- **Instructions**
1. Name every resource type that CAA supports, according to the passage on CAA resources below.
2. Write the next part of the passage on CAA resources below, picking up right after its final sentence.

In ASE and PS, the service was responsible for a lot more than starting and stopping an application. For example, a disk service was used to manage storage, optionally add and remove IP aliases, optionally import and deport LSM disk groups, and mount and unmount file systems. With TruCluster Server, the DRD manages the storage, the CLSM manages the disk groups, the CFS manages the file systems, and the CLUA manages the aliases.
So what does CAA manage? Resources.
What types of resources exist?
As of this writing, CAA supports four resource types:
Application
Changer
Network
Tape
Application resources must have a resource profile (see section 23.4.3) and an action script (see section 23.4.5).
Non-application resources must have a resource profile (of course, configured and functioning hardware is also important ☺).
Table 23-3 shows what states the resources can have and a description of each state as it relates to each resource. Note, each resource will have a TARGET state and a current STATE.
Resource States | |||
---|---|---|---|
Resource | State | Description | |
STATE[*] | TARGET[*] | ||
Application | ONLINE | The application started by the resource is running | The resource has been set to start (i.e., caa_start was executed). |
OFFLINE | The application started by the resource is not running or the resource has been administratively stopped. | The resource has been set to stop (i.e., caa_stop was executed). | |
UNKNOWN | The stop entry point within the action script failed or reached the SCRIPT_TIMEOUT. To set the state back to OFFLINE, use "caa_stop -f resource_name". | Not applicable. | |
Network | ONLINE | The network interface is functioning. | The network interface has not failed. |
OFFLINE | The network interface has failed or is misconfigured. | The network resource has reached the FAILURE_THRESHOLD. Once the problem is resolved the TARGET can be set ONLINE using the caa_start command. | |
Tape & Changer | ONLINE | A direct connection to the device (via the SCSI or Fibre Channel bus) exists. | A direct connection to the device(via the SCSI or Fibre Channel bus) exists. |
OFFLINE | No direct connection to the device exists. This can be due to a path failure or simply because the cluster member does not have a direct connection to the bus where the device is connected (e.g., a private or semi-shared bus). | The changer or tape resource has reached the FAILURE_THRESHOLD. Once the problem is resolved TARGET can be set ONLINE using the caa_start command. | |
[*]-the STATE and TARGET can be seen using the caa_stat (1) or "sysman caa" commands |
The profile for a resource contains the attributes that define the resource. The resource profile is an ASCII file so it can be edited using your favorite editor, although you may find it convenient to create it using the caa_profile command or using sysman with the "caa" keyword accelerator.
A resource profile is required for all resource types. Creating a resource is not the last step along the way. Once a profile has been created (and any time it is modified), it must be registered with the resource manager.
In the following sections we will show you the attributes that can, and must, be used for each resource type. We will also show you how to register a resource, update the registration when a profile is modified, and unregister a resource that is no longer needed.

- **Dataset**
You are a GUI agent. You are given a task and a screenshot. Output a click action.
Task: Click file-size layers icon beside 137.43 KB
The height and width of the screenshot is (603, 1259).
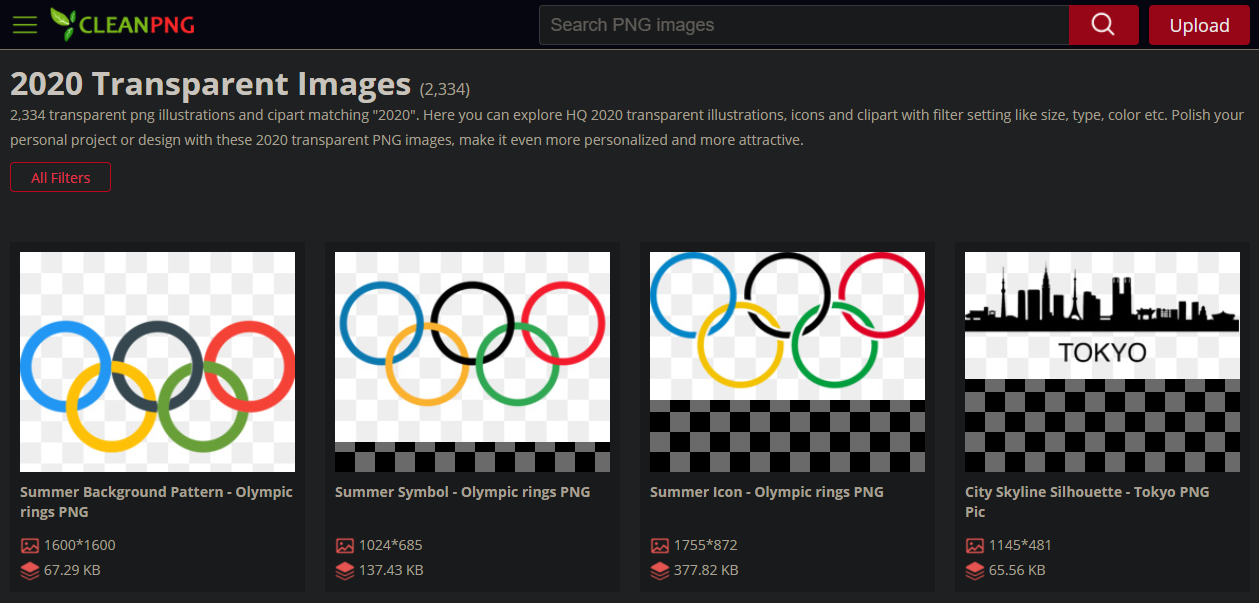344,571
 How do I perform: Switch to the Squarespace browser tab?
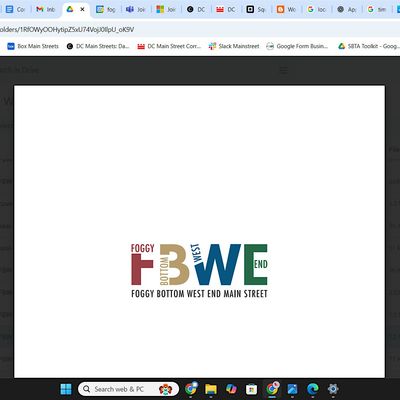tap(256, 9)
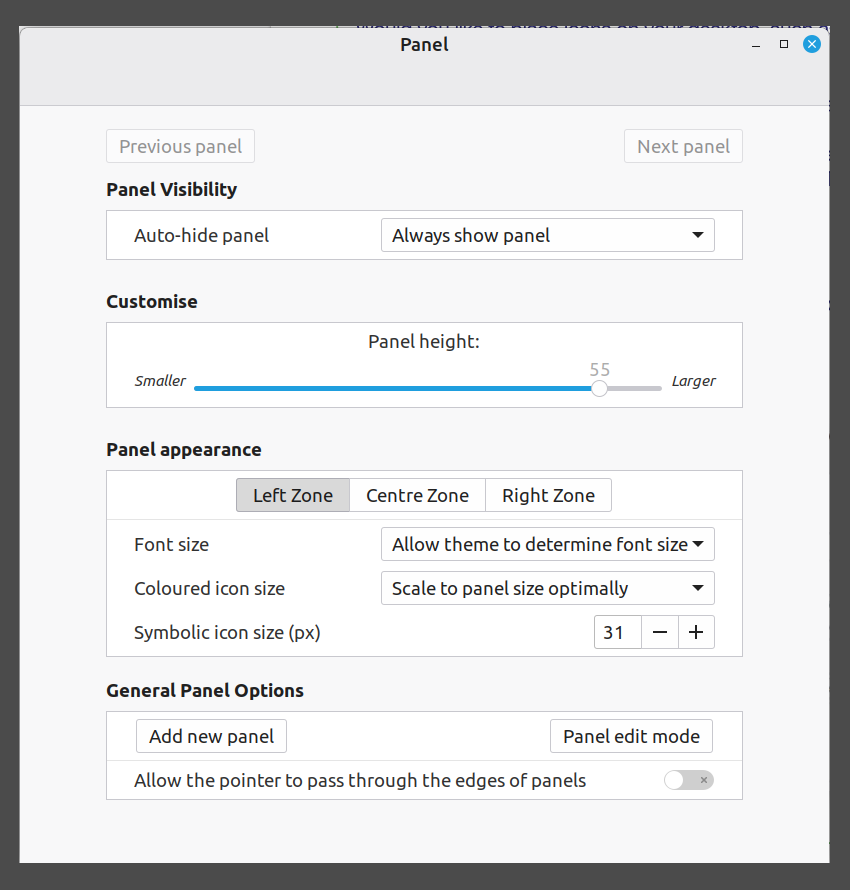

- **Responses**
1. Application, Changer, Network, Tape

2.
Let's start by defining the resource attributes.
As of this writing there are four resource types. Each resource type uses certain attributes. Some attributes are required while others are optional. Some attributes are common to all resource types.
In the following sections, we will list each attribute, state whether or not it is required, identify its default value, and describe how it is used.
Resource Attribute Category | Section |
| 23.4.4.1 |
| 23.4.4.2 |
| 23.4.4.3 |
| 23.4.4.4 |
For the most up-to-date resource attribute information, see the caa (4) reference page.
Table 23-4 lists the resource attributes that are common to each resource type.
Common Resource Attributes | |||
---|---|---|---|
Required? | Attribute | Default | Description |
√ | TYPE=resource-type | none | The resource-type can be either:
|
√ | NAME=resource-name | none | The resource-name:
|
x | DESCRIPTION = description | none | The description is a user-defined string that describes the resource. |
x | FAILURE_THRESHOLD = value | 0 | The value is the number of times that a resource may fail to start within a period of time (see FAILURE_INTERVAL), before CAA will mark the resource as OFFLINE and discontinue monitoring it. Both the FAILURE_THRESHOLD and the FAILURE_INTERVAL must be non-zero for monitoring to occur. A value of 0 (zero)disables failure threshold monitoring. |
x | FAILURE_INTERVAL = value | 0 | The value is the time (in seconds) that the FAILURE_THRESHOLD is tallied and applied. Both the FAILURE_THRESHOLD and the FAILURE_INTERVAL must be non-zero for monitoring to occur. A value of 0 (zero) disables failure threshold monitoring. |
Table 23-5 and Table 23-6 list the resource attributes specific to an Application resource.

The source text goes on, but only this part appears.